The 3 months correlation between GM and The is -0.26. Overlapping area represents the amount of risk that can be diversified away by holding General Motors and The Porate Fixed in the same portfolio, assuming nothing else is changed. The correlation between historical prices or returns on Porate Fixed and GM is a relative statistical measure of the degree to which these equity instruments tend to move together. The correlation coefficient measures the extent to which returns on General Motors are associated (or correlated) with The Us. Values of the correlation coefficient range from -1 to +1, where. The correlation of zero (0) is possible when the price movement of Porate Fixed has no effect on the direction of GM i.e., GM and The Us go up and down completely randomly.

Pair Corralation between GM and The Us

Allowing for the 90-day total investment horizon General Motors is expected to under-perform the The Us. In addition to that, GM is 7.95 times more volatile than The Porate Fixed. It trades about -0.02 of its total potential returns per unit of risk. The Porate Fixed is currently generating about -0.02 per unit of volatility.
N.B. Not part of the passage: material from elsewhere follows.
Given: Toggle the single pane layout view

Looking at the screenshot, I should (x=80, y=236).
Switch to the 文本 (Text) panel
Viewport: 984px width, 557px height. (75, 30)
If you would invest  886.00  in The Porate Fixed on December 17, 2024 and sell it today you would lose (4.00) from holding The Porate Fixed or give up 0.45% of portfolio value over 90 days.
Time Period3 Months [change]
DirectionMoves Against 
StrengthInsignificant
Accuracy98.36%
ValuesDaily Returns

General Motors  vs.  The Porate Fixed

 Performance 
       Timeline  
General Motors 

Risk-Adjusted Performance

Very Weak

 
Weak
 
Strong
Over the last 90 days General Motors has generated negative risk-adjusted returns adding no value to investors with long positions. In spite of very healthy primary indicators, GM is not utilizing all of its potentials. The current stock price disarray, may contribute to short-term losses for the investors.
Porate Fixed 

Risk-Adjusted Performance

Very Weak

 
Weak
 
Strong
Over the last 90 days The Porate Fixed has generated negative risk-adjusted returns adding no value to fund investors. In spite of fairly strong basic indicators, The Us is not utilizing all of its potentials. The current stock price disturbance, may contribute to short-term losses for the investors.

GM and The Us Volatility Contrast

   Predicted Return Density   
       Returns  

Pair Trading with GM and The Us

The main advantage of trading using opposite GM and The Us positions is that it hedges away some unsystematic risk. Because of two separate transactions, even if GM position performs unexpectedly, The Us can make up some of the losses. Pair trading also minimizes risk from directional movements in the market. For example, if an entire industry or sector drops because of unexpected headlines, the short position in The Us will offset losses from the drop in The Us' long position.
The idea behind General Motors and The Porate Fixed pairs trading is to make the combined position market-neutral, meaning the overall market's direction will not affect its win or loss (or potential downside or upside). This can be achieved by designing a pairs trade with two highly correlated stocks or equities that operate in a similar space or sector, making it possible to obtain profits through simple and relatively low-risk investment.
Check out your portfolio center.
Note that this page's information should be used as a complementary analysis to find the right mix of equity instruments to add to your existing portfolios or create a brand new portfolio. You can also try the Latest Portfolios module to quick portfolio dashboard that showcases your latest portfolios.